В 1944–1945 гг. англо-американские стратегические бомбардировки стали высшим проявлением промышленной мощи и технического мастерства этих стран. Поля Восточной и Южной Англии были усеяны оплетенными спиралями колючей проволоки авиабазами тренировочной, транспортной, истребительной и бомбардировочной авиации. В одном лишь Норфолке было 110 летных полей американских и британских ВВС, каждое по 250 га земли; на каждой базе бомбардировочной авиации было около 2500 наземного персонала (в том числе около 400 женщин) и меняющиеся экипажи 250 самолетов. Эта война велась планомерно, в соответствии с ежедневным смертоносным графиком, растянувшемся на годы.

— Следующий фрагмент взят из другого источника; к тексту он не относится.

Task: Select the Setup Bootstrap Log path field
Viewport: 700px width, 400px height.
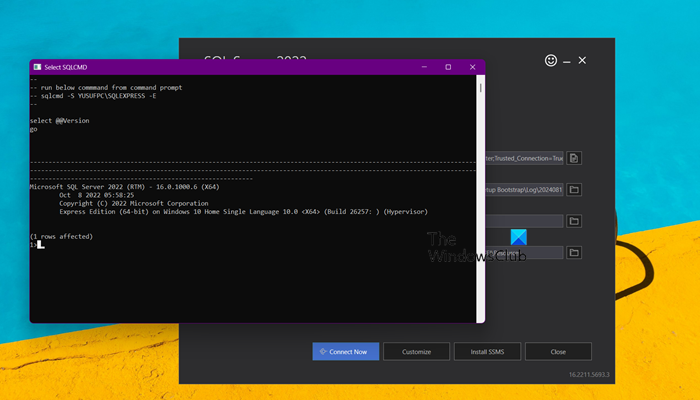Action: point(524,189)
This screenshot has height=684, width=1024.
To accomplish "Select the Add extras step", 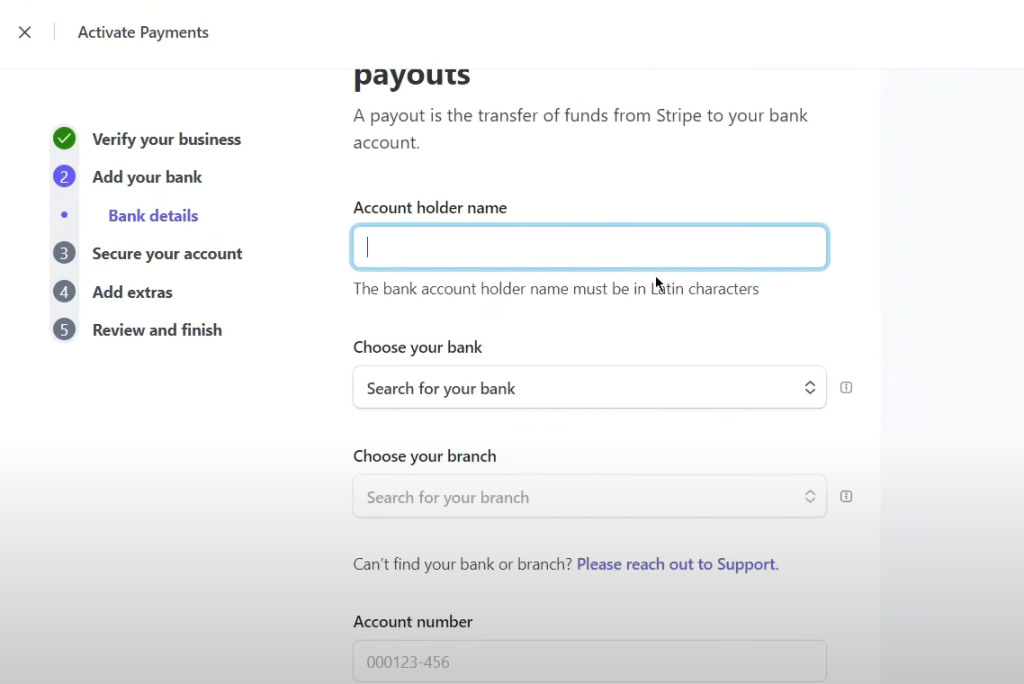I will tap(132, 292).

В последние месяцы войны потери американской и британской авиации резко сократились, но все равно боевые вылеты никогда не были безопасным занятием. Экипаж Алана Гэмбла, представлявший собой типичную для того времени многонациональную смесь (пилот из Австралии, хвостовой стрелок из Америки, штурман и средний стрелок – шотландцы, остальные – англичане), начал свои боевые вылеты в феврале 1945 г., намереваясь «дойти до финиша… Мы надеялись снискать себе славу»49. Все они имели по полному циклу вылетов в Королевской бомбардировочной авиации. Днем 7 февраля они вместе с сотней других бомбардировщиков Lancaster отправились в рейд на нефтеочистительный завод в г. Ванне-Эйкель. Подлетая к французскому побережью, они увидели перед собой черное грозовое облако и набрали максимальную высоту, чтобы в него не попасть. Самолет стал быстро обледеневать, и вскоре его, как выразился Гэмбл, «мотало из стороны в сторону, как пьяную утку».
Они продолжали лететь тем же курсом, но после спора по внутренней связи решили отбомбиться по расположенному неподалеку Крефельду (городу в том же Руре). Самолет летел на высоте 2500 м, и сразу после сброса бомб появился сильнейший крен: ветер с правого борта дул так сильно, «словно хотел вокруг нас обмотаться». Lancaster перевернулся и вошел в штопор. «Экипажу приготовиться покинуть самолет!» – скомандовал Джефф, их пилот, пытаясь восстановить управление. Гэмбл, не сомневаясь в неминуемой гибели, стал молиться: «Дорогой Боженька, ладно, пусть я умру, но чтобы это хоть было не очень больно». Вдруг самолет на минуту выровнялся. Члены экипажа надели парашюты и поочередно выпрыгнули через передний люк. Гэмбл боялся, что его снесет прямо в бурную реку, но ему удалось приземлиться на суше. Экипажу необычайно повезло: все его члены благополучно приземлились и провели оставшиеся три месяца войны в лагере военнопленных.